Play These Fun Games
Are your sales or project management meetings getting stale? Need some fresh ideas for more interaction and engagement? Try these games out in your company to encourage ownership and growth, and to increase greater company wins!
How to save or make money on projects:
Play this game in your project management meetings when all the attendees have a money mindset present. Announce that you are simply going to go around the table and ask each person how they can save or make money on a project. The only rules are that Change Orders are off limits (because most PMs default to this being the only way to make money), and that when it is your turn, you have five seconds to answer (in order to keep the game moving and to start to eliminate some people in order to reach the end). All that is needed for each answer is a couple words – no need to explain. It should be at the pace of brainstorming. Have an administrator help record ideas during the session. The winner is the last one to blurt out an answer within the 5 second rule. In addition to bragging rights, you can announce that there will be some other monetary prize for the winner as motivation for participation and thinking hard. You could even have a team prize such as pizza at the next meeting or something that fits your culture if the group can get more than 100 bullet items. Hint: you can afford to have a pretty attractive prize here, as, if only 10% of this list gets incorporated in future projects, you’ll pay for that prize a hundred-fold over!
After the winner is determined, ask; “How many times are we saddled with a bad project from sales or estimating and just conclude that it is destined to be a bad job financially and there is nothing that can be done to save it? Well now, we have a giant list of tactics to put to use to try to recover with”. Circulate this list with everyone, and store it in a place where everyone can find it easily. On occasional future meetings, you can bring up this list again and ask for examples of who is incorporating some of these ideas. After some time when there is a majority of new people in this meeting, it can be repeated so this new group can call these their own and feel some personal connection to and ownership of. Record some notes in the original meeting as to what improvements could be made for this game in your specific organization for the future repeat occasions. Even though the content that the group creates may not be of the same quality as a textbook from academic professionals, the real value here is the thought process, accountability, and ownership that comes with peer participation. This experience will definitely stick with participants much longer than the content from reading a book.
Conduct a Pre-mortem
This is similar to above, but you can think of it as the opposite. While the above version may be best to conduct before very tight projects, this Pre-mortem version might be best for fat projects where individuals could become lazy and complacent, thinking nothing could possible go wrong.

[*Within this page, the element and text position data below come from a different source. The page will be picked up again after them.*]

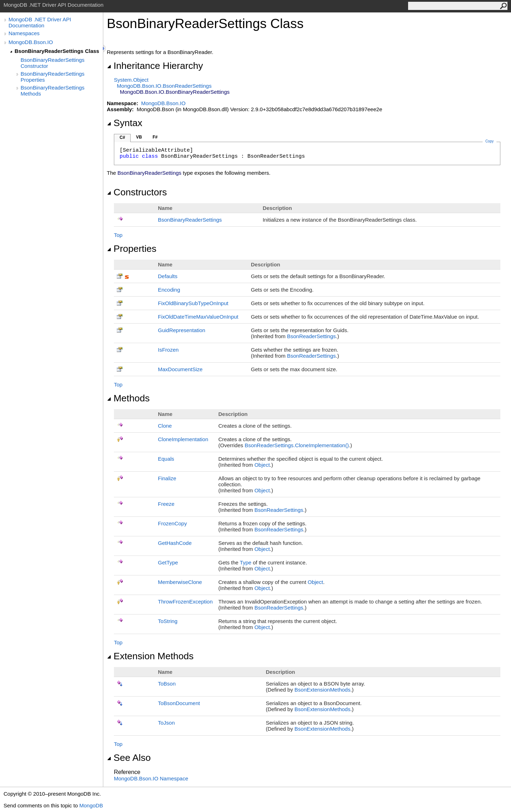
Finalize (167, 478)
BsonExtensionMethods (323, 689)
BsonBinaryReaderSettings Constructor (53, 63)
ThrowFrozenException (185, 601)
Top (118, 235)
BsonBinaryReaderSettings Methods (53, 91)
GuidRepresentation (181, 330)
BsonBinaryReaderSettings (190, 220)
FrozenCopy (172, 523)
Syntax (125, 123)
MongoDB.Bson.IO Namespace (151, 778)
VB (139, 137)
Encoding (169, 289)
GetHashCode (175, 543)
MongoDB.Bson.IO (31, 42)
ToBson (167, 683)
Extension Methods (150, 656)
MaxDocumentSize (180, 369)
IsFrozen (168, 350)
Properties (132, 249)
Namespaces (24, 33)
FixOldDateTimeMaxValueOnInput (198, 316)
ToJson (166, 722)
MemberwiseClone (180, 582)
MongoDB (91, 805)
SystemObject (131, 80)
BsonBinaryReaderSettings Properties (53, 77)
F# (155, 137)
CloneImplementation (183, 439)
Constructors (137, 192)
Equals (166, 459)
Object (262, 465)
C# (122, 137)
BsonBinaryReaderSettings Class (57, 51)
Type (246, 562)
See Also (129, 758)
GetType (168, 562)
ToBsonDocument (179, 703)
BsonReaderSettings (312, 336)
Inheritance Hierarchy (155, 66)
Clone (165, 426)
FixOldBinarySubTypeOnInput (193, 303)
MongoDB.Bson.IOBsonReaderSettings (164, 86)
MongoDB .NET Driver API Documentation (40, 22)
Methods (128, 398)
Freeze (166, 504)
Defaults (167, 276)
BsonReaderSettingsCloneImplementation (297, 445)
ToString (167, 621)
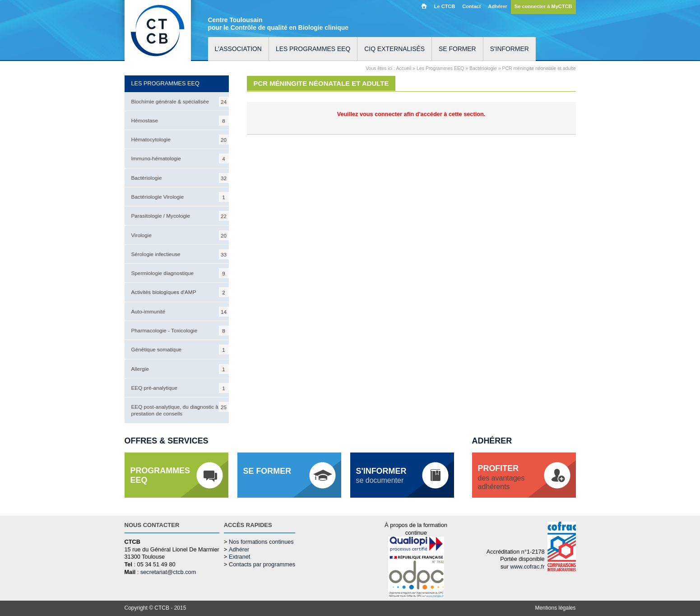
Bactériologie (180, 178)
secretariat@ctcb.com (168, 572)
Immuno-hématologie (180, 159)
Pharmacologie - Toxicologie (180, 331)
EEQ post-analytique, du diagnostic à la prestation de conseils (180, 409)
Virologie (180, 235)
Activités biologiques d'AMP (180, 292)
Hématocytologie (180, 140)
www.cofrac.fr (527, 566)
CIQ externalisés (394, 49)
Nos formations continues (261, 541)
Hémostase (180, 121)
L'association (238, 49)
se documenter (381, 476)
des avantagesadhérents (501, 477)
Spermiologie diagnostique (180, 273)
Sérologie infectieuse (180, 254)
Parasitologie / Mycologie (180, 216)
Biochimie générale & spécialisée (180, 102)
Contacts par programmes (262, 564)
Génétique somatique (180, 350)
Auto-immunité (180, 312)
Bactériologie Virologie (180, 197)
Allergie (180, 369)
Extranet (239, 556)
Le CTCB (445, 6)
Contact (471, 6)
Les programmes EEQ (313, 49)
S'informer (510, 49)
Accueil (424, 6)
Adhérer (497, 6)
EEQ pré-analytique (180, 388)
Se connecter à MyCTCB (543, 6)
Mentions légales (555, 608)
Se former (457, 49)
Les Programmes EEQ (440, 68)
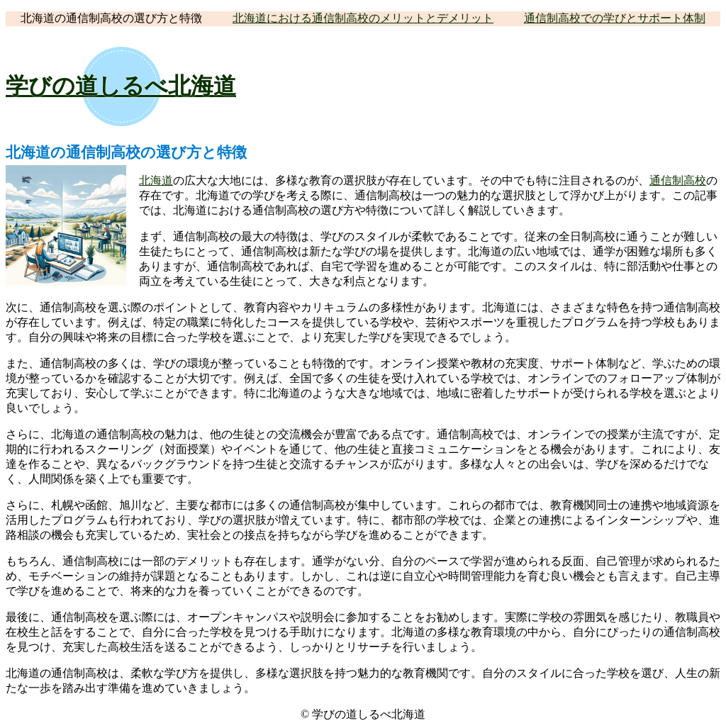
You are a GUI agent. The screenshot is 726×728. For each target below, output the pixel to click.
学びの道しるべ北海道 (121, 86)
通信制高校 (678, 180)
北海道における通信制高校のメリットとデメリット (363, 18)
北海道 (156, 180)
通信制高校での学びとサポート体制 (615, 18)
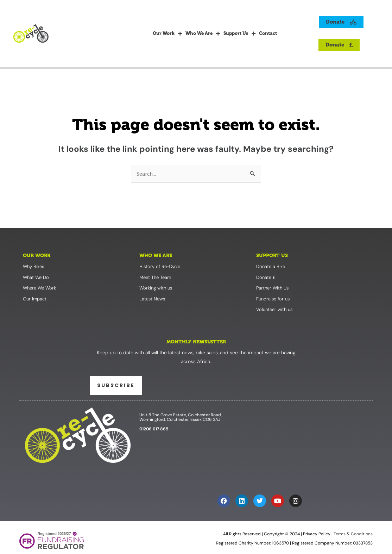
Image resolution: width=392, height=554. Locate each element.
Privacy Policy (317, 534)
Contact (268, 33)
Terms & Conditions (353, 534)
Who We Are (203, 33)
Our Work (167, 33)
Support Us (239, 33)
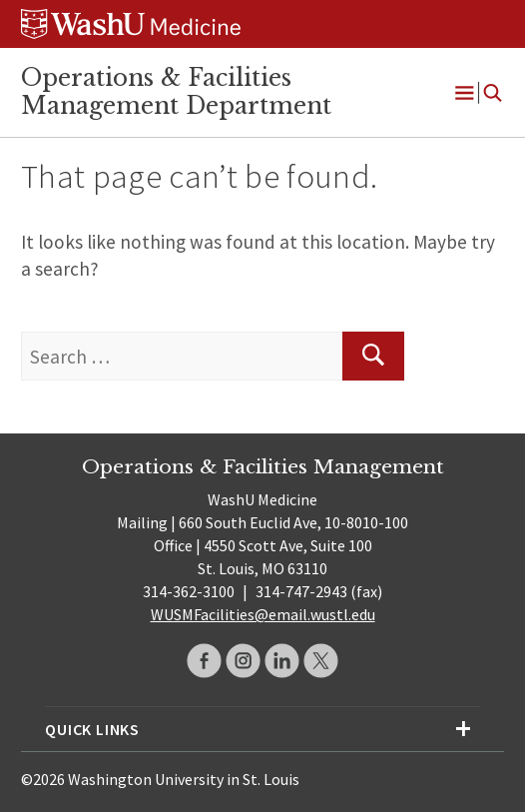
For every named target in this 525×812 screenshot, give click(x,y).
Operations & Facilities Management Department (176, 92)
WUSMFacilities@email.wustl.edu (262, 614)
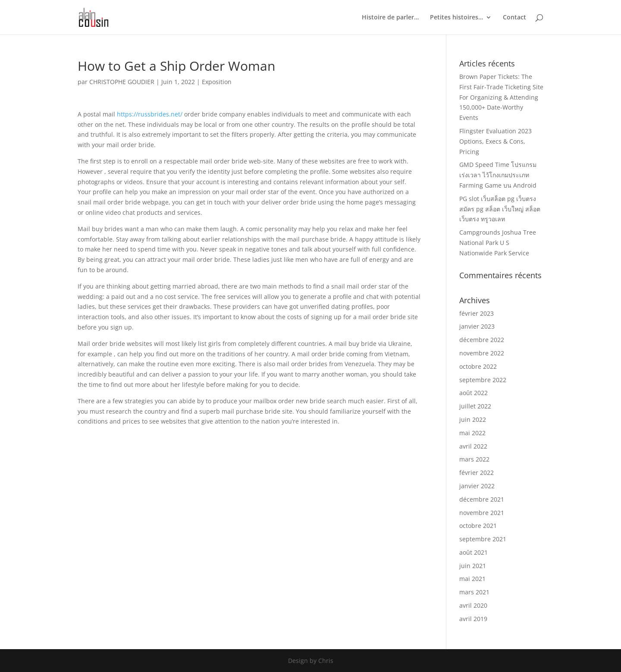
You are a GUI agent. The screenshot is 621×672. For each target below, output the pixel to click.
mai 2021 (472, 578)
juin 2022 (473, 419)
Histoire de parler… (390, 18)
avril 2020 (473, 605)
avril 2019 (473, 619)
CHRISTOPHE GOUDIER (122, 82)
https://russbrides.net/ (150, 114)
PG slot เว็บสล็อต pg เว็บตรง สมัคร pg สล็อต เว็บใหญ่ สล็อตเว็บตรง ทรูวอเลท (500, 209)
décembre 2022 (482, 339)
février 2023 (477, 313)
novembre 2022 (482, 353)
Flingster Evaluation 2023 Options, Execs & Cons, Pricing (496, 141)
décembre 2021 (482, 499)
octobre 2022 (478, 366)
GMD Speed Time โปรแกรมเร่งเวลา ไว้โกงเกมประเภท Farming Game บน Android (498, 175)
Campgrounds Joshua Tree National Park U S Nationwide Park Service (498, 242)
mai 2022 (472, 433)
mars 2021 (474, 592)
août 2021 (474, 552)
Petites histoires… (456, 18)
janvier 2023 (477, 326)
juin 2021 (473, 565)
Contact (514, 18)
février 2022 (477, 472)
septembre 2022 (483, 380)
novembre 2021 (482, 512)
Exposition (216, 82)
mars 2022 (474, 459)
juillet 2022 (475, 406)
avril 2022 (473, 446)
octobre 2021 (478, 525)
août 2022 (474, 393)
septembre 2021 (483, 539)
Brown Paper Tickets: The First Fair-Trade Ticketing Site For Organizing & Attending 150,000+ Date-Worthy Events (501, 97)
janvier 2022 (477, 486)
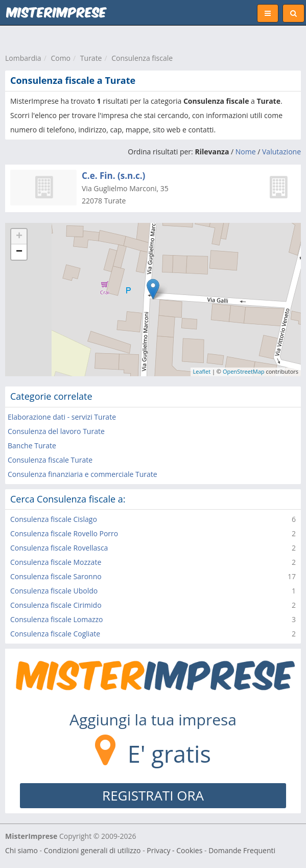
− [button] (19, 252)
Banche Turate (32, 445)
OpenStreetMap (244, 371)
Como (60, 58)
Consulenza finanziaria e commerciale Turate (82, 474)
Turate (91, 58)
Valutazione (281, 151)
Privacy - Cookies (174, 850)
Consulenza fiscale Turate (50, 460)
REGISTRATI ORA (153, 795)
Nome (246, 151)
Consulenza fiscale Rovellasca (59, 547)
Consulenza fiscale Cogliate (55, 633)
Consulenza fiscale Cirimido (56, 605)
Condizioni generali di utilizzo (92, 850)
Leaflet (202, 371)
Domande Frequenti (242, 850)
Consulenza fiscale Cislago (54, 519)
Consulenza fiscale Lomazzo (57, 619)
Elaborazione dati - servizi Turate (62, 417)
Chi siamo (21, 850)
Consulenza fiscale (142, 58)
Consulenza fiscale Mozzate (56, 562)
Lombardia (23, 58)
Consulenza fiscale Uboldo (54, 590)
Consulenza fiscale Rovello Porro (64, 533)
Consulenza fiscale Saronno (56, 576)
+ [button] (19, 237)
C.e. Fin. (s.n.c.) (113, 175)
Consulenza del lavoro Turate (56, 431)
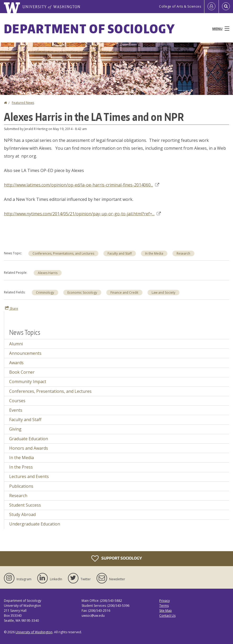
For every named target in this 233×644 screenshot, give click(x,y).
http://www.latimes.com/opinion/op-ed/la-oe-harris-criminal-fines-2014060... (82, 185)
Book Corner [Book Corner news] (22, 372)
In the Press (21, 467)
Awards (16, 363)
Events (16, 410)
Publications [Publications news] (21, 486)
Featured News (23, 103)
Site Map (166, 610)
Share (12, 308)
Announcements (25, 353)
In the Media (154, 253)
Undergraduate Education (35, 524)
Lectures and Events (29, 476)
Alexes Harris (47, 273)
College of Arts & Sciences (180, 6)
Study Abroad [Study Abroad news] (22, 514)
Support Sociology (116, 559)
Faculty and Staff (120, 253)
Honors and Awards (29, 448)
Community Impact (28, 382)
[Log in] (211, 7)
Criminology (45, 292)
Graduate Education (29, 439)
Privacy (165, 600)
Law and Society (163, 292)
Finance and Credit (124, 292)
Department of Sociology (89, 29)
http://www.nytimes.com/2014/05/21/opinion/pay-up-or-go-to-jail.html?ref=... (82, 214)
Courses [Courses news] (17, 401)
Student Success (25, 505)
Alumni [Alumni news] (16, 344)
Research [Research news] (183, 253)
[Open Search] (226, 7)
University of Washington (34, 632)
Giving (15, 429)
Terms (164, 605)
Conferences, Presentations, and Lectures (63, 253)
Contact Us (167, 615)
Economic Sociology (82, 292)
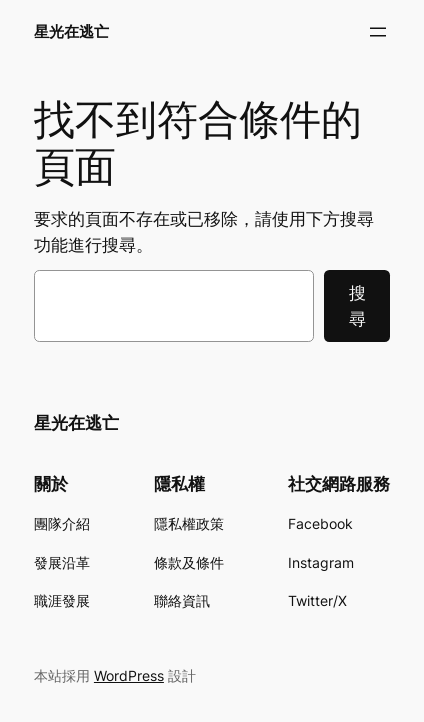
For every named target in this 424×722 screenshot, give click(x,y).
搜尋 (357, 306)
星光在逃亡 (71, 32)
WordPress (129, 675)
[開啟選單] (378, 32)
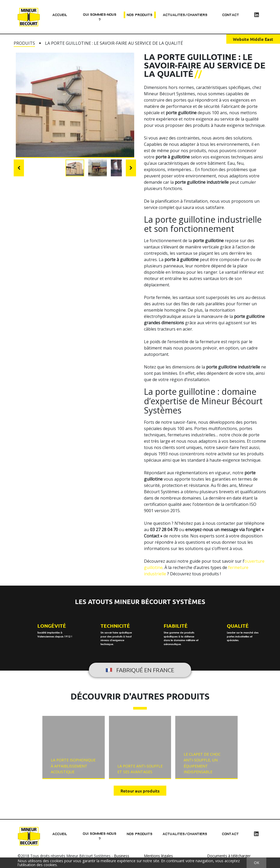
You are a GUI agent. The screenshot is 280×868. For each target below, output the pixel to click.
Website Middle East (253, 39)
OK (256, 863)
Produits (24, 43)
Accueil (60, 15)
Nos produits (139, 15)
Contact (231, 15)
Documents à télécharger (229, 856)
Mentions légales (158, 856)
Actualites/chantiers (185, 15)
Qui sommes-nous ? (99, 17)
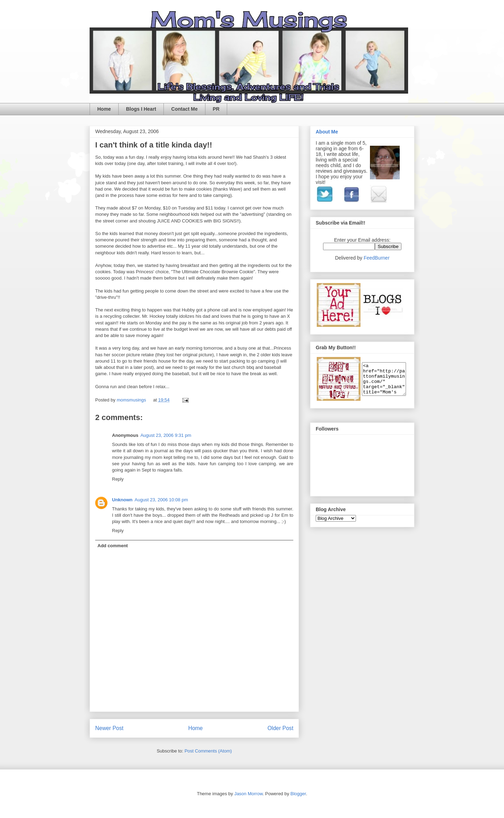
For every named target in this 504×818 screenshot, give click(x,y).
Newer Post (109, 728)
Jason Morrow (248, 793)
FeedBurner (377, 258)
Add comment (113, 545)
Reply (118, 479)
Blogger (298, 793)
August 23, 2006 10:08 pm (161, 500)
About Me (327, 132)
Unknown (122, 500)
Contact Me (184, 109)
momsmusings (132, 400)
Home (104, 109)
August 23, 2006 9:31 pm (166, 435)
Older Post (280, 728)
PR (216, 109)
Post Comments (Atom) (208, 751)
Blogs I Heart (141, 109)
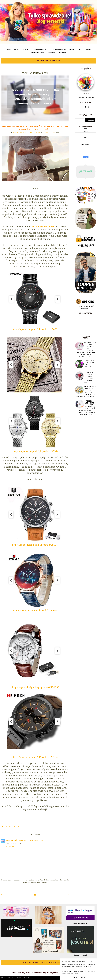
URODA (89, 49)
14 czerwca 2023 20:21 (34, 840)
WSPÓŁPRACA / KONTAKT (48, 61)
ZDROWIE (52, 52)
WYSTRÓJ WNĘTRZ (38, 52)
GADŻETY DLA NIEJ (59, 49)
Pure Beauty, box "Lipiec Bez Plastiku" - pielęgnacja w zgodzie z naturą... (86, 391)
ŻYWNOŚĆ (63, 52)
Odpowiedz (11, 846)
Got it (83, 978)
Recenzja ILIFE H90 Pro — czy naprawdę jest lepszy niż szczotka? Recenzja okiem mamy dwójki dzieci (86, 408)
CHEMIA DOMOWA (12, 49)
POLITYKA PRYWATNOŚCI (35, 963)
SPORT (80, 49)
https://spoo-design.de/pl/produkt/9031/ (35, 451)
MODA (72, 49)
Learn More (75, 978)
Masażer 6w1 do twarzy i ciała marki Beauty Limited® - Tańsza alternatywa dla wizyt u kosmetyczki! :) (86, 349)
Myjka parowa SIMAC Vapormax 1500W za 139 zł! (90, 377)
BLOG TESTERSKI (17, 978)
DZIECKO (26, 49)
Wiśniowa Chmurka (15, 840)
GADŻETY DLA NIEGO (41, 49)
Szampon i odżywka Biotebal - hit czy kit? (90, 364)
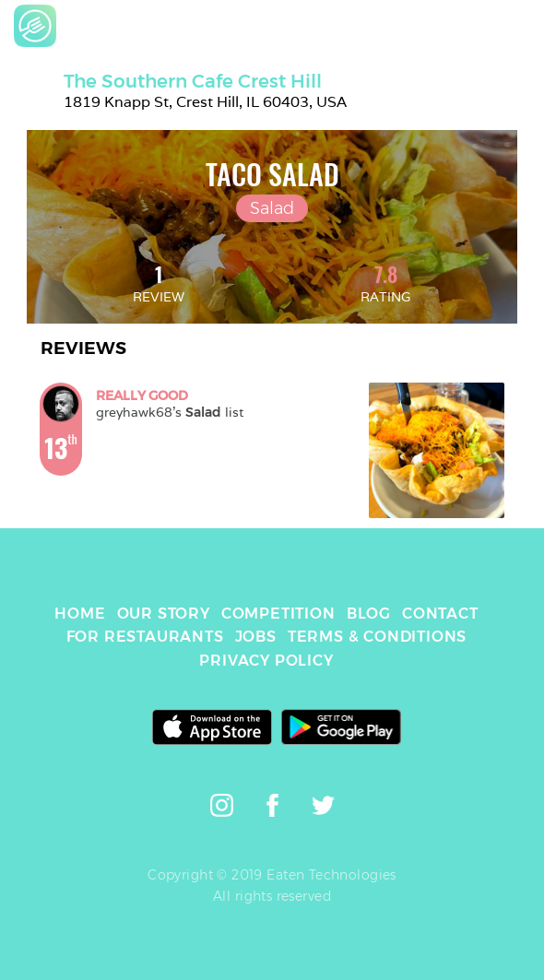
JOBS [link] (255, 636)
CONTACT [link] (440, 613)
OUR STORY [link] (163, 613)
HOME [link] (79, 613)
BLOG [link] (369, 613)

In this game version, the leader paints a very vivid and emotional image of the future. Start with painting a picture of the state of the world in a time frame right after this project is complete. Include something personal about a participant to make an emotional connection. “Imagine yourself in March, 20XX, we’ve elected a new president, and Sarah here (who is currently expecting) has seen her child take their first steps in their new home.” Continue this until everyone feels this future emotional state. Then, bring the project into vision and make it negative – something shocking that no one expects, because everyone thinks it is going to be an easy, slam-dunk project. “Our project is complete, but we lost 8 percentage points of margin, our customer hates us, and we had multiple safety incidents. How could this have happened?” And the game begins. Each person around the table has to give an example as to what would have led to these results. There will be answers such as; “We didn’t communicate”, or “We didn’t listen to the customer”. There will be plenty of uncomfortable answers that everyone will think; “This couldn’t really happen to us on this project, could it?” The same five-second rule applies as above. Finally, after the winner is awarded, ask the group; “Now, we are back in the present, and none of these negative outcomes have happened yet. How do we ensure these scenarios do not happen on our job?” The answer is obvious; ensure none of the items on this list plays out, and work to do the opposite of them. The more of an emotional connection and vivid description you can paint for the participants, the more impactful this exercise will be.
How to sell projects at a premium
This is very similar to the first game of “How to save or make money on projects”, but performed with the sales team, with the same rules and method of play. Hopefully, everyone hears new ideas to try out (none of us are as smart as all of us), but the real value again is the thinking process and ownership of these ideas to the group. They can be revisited occasionally in sales meetings and there could be discussion about how each person is using some of these new ideas. For extra impact, try to find one or two people before who have had success and let them elaborate in front of everyone to demonstrate the success and spread this peer pressure.
Why do I like my favorite vendor or subcontractor
This game could be played with different groups, such as sales, project managers, and preconstruction. The idea here is to go around the table and simply ask the group; “Why do you like working with your favorite vendor or subcontractor?” The same play rules apply as above. After you have run out of ideas and have crowned a winner, ask the group; “Now, how many of these tactics and strategies do you apply to your customer?” The answer and impact is again obvious. Like the other lists, this could be revisited occasionally with the group to ask about examples of how we are using these bullet items with their customers.
These are several examples of games that encourage creative group participation, growth, ownership, camaraderie, peer pressure and friendly competition. Participation is much more important than quality of answers, as ownership and recollection of good ideas is much better than forgetting or not even making note of great ideas. These fun games will push your groups and company to the next level. What other ideas for future games will your groups come up with that fit your company culture?